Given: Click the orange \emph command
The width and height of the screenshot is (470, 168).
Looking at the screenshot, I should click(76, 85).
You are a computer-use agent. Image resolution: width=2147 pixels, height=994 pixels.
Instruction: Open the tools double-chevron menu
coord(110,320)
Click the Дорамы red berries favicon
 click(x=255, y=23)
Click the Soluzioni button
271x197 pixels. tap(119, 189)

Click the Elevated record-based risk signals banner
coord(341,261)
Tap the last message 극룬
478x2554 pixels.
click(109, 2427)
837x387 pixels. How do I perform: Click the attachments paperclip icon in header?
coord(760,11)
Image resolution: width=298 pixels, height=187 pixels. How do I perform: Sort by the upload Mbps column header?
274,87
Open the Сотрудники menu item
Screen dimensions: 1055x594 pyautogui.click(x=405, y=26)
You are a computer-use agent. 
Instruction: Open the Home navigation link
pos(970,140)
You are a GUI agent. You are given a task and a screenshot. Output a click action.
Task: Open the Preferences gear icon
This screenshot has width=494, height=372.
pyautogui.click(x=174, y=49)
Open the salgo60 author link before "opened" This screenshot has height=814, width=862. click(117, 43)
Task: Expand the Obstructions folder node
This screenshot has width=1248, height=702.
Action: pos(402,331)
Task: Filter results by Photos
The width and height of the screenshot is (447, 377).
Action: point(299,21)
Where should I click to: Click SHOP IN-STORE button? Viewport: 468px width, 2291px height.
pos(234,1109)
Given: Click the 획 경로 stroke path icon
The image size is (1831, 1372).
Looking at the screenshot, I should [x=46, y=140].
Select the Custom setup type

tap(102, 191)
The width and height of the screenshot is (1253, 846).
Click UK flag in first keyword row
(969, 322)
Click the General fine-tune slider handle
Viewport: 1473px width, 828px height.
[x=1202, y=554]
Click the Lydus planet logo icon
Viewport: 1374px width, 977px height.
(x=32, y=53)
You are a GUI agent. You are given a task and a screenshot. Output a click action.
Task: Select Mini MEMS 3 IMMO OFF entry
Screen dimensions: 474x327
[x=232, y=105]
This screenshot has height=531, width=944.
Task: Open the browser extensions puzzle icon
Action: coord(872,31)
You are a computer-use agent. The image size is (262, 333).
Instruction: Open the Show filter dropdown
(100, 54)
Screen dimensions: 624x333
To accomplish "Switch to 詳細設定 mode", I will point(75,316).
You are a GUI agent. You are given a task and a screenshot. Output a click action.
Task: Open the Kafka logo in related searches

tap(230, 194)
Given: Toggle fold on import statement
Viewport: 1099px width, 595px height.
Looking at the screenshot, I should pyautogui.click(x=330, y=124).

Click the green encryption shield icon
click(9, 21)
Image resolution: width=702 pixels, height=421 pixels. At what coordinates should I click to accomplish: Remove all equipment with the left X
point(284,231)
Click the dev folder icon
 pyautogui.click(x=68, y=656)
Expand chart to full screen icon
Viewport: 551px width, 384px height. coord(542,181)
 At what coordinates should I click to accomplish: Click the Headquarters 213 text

------------------------------------

== EXERCISE BRIEF ==
Which lines in the records above contain the word "pixels"? Return each of those lines in full.

== EXPECTED OUTPUT ==
You are a computer-use agent. Image resolution: width=2147 pixels, height=994 pixels.
271x197 pixels. tap(119, 189)
478x2554 pixels.
837x387 pixels. How do I perform: Click the attachments paperclip icon in header?
Image resolution: width=298 pixels, height=187 pixels. How do I perform: Sort by the upload Mbps column header?
Image resolution: width=702 pixels, height=421 pixels. At what coordinates should I click to accomplish: Remove all equipment with the left X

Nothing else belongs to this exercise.